Implementation of neural network based synthesizers for Spanish and Basque

Victor Garcia, Inma Hernaez, Eva Navas

This paper describes the implementation of neural-network based Text-to-Speech (TTS) synthesizers for Spanish and Basque. In order to develop this research, the voices of one male and one female speakers, both bilinguals, are used in a data set of around 4 and a half hours for each voice and language. The system uses Tacotron to compute mel-spectrograms from the input text sequence and Waveglow to obtain the resulting audios. Training the mentioned models with a limited amount of data leads to synthesis errors in some utterances, affecting the naturalness of the audios and even producing unintelligible speech.

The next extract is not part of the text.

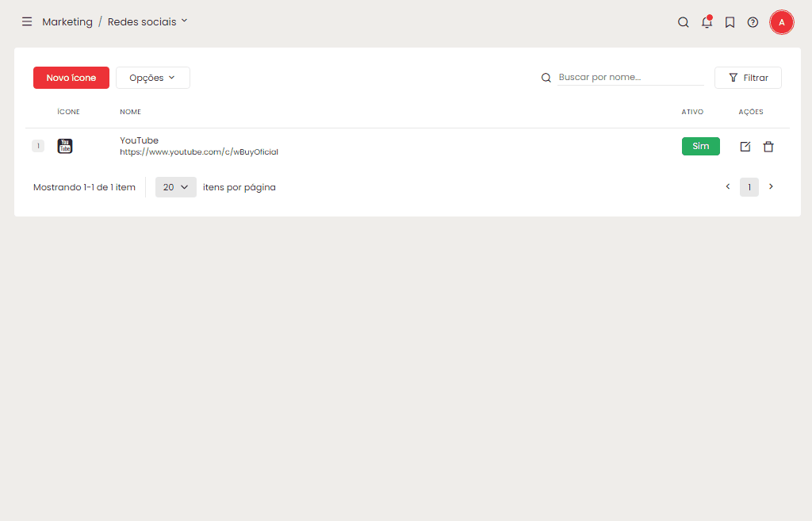Open the hamburger navigation menu

(x=27, y=22)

In this paper, we describe the method followed to automatically detect erroneously synthesized audios and the strategy followed to address the causes of the errors. The designed method has been validated by testing the TTSs using a large set of out-of-domain sentences. In the end a fully operational system is developed, with capacity to generate good quality and natural audios, as showcased by the evaluation conducted.

doi: 10.21437/IberSPEECH.2021-48

Garcia, V, Hernaez, I, Navas, E (2021) Implementation of neural network based synthesizers for Spanish and Basque. Proc. IberSPEECH 2021, 225-229, doi: 10.21437/IberSPEECH.2021-48.